Everything from the first line below through the line with "Open the Actions" is to be transcribed exactly, and nothing past it.

■ **Data provided**

• • •

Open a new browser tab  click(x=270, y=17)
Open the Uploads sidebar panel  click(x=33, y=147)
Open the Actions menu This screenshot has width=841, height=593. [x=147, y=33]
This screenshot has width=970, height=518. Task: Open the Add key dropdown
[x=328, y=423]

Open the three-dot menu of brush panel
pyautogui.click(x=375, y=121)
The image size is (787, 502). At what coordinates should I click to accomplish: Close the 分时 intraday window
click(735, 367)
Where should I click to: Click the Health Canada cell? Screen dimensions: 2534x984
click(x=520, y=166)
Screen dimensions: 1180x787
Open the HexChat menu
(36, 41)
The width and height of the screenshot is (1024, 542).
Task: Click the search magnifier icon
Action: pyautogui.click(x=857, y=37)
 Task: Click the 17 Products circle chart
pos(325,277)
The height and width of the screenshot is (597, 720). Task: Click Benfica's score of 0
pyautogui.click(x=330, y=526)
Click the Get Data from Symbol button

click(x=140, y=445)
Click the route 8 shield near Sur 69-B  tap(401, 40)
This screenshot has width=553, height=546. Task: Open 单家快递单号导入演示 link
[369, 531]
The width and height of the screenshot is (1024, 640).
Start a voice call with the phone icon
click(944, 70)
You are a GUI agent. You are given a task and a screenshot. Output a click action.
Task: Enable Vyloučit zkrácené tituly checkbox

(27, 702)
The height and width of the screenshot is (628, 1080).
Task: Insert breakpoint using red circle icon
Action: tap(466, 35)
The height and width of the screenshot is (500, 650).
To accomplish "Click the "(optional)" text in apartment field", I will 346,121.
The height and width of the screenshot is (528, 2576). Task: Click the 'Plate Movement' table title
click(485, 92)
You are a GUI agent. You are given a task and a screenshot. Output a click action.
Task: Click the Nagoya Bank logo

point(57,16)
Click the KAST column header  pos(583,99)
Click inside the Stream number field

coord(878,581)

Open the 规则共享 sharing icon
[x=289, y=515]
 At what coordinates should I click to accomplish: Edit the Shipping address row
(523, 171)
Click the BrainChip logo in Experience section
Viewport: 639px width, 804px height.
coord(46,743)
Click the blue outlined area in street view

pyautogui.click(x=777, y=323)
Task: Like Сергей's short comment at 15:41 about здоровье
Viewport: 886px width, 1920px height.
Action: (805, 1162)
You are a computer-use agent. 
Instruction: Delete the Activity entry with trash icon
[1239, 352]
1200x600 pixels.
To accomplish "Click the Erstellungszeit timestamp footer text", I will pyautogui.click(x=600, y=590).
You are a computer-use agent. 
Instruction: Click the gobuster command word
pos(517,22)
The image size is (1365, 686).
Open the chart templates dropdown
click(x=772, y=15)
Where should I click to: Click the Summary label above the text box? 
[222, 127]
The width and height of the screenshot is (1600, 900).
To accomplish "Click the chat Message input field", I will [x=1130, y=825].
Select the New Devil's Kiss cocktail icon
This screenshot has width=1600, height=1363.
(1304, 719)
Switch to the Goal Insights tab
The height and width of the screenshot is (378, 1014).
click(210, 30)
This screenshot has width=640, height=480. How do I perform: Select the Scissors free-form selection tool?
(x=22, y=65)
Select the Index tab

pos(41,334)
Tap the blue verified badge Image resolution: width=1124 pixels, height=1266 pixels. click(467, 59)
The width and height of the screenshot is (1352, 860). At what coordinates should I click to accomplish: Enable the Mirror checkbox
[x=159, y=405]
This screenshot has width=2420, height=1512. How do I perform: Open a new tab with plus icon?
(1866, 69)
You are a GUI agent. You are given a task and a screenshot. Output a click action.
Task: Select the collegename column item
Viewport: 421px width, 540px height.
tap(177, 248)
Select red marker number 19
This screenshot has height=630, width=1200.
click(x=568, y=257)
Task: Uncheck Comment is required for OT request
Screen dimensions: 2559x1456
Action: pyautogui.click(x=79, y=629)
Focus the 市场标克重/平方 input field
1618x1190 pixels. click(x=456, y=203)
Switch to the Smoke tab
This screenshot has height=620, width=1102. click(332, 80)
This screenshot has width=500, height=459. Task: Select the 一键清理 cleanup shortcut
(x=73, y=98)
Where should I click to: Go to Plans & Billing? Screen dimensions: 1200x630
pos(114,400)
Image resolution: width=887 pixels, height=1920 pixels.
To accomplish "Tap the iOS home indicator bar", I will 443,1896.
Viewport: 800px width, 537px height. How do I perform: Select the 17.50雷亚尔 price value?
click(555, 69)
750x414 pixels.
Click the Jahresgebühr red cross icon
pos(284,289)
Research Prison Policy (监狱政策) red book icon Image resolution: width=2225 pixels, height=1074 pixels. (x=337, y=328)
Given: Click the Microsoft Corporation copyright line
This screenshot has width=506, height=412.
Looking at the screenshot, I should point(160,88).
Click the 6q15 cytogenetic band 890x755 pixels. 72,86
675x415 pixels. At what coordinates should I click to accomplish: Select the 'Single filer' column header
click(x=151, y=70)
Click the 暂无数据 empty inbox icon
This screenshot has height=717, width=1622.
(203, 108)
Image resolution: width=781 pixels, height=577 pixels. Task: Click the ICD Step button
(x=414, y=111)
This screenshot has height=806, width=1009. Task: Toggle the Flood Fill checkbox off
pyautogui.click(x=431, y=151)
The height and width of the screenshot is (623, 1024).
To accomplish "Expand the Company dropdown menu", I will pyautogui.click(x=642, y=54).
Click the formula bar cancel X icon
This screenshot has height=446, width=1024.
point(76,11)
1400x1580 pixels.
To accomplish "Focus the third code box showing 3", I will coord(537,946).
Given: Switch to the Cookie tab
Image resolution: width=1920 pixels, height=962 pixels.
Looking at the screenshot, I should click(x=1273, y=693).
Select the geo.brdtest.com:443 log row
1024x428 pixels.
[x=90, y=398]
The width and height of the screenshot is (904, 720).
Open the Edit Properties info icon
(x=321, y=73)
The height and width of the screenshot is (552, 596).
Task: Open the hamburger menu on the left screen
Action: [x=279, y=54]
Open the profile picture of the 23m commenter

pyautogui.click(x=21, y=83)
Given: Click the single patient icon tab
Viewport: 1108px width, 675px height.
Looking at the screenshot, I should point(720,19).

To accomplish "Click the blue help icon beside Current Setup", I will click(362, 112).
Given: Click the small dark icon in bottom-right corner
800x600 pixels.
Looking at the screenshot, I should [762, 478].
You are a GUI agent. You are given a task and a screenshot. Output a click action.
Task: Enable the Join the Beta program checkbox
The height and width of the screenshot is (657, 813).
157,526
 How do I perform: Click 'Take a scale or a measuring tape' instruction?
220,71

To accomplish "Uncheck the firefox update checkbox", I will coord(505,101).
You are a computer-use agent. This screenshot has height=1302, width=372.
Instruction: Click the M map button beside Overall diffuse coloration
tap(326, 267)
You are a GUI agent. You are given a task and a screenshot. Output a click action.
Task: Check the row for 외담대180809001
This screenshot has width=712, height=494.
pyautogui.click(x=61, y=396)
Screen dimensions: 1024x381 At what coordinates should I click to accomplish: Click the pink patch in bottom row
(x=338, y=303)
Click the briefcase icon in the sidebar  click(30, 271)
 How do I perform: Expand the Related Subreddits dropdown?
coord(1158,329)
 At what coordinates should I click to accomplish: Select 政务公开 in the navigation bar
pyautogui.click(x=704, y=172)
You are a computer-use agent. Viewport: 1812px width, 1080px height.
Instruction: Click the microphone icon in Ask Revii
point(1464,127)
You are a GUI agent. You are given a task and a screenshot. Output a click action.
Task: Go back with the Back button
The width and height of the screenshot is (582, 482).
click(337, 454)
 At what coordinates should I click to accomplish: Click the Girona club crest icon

• • •

■ **Response to the task**
Open a new browser tab  click(x=270, y=17)
Open the Uploads sidebar panel  click(x=33, y=147)
Open the Actions menu This screenshot has width=841, height=593. [x=147, y=33]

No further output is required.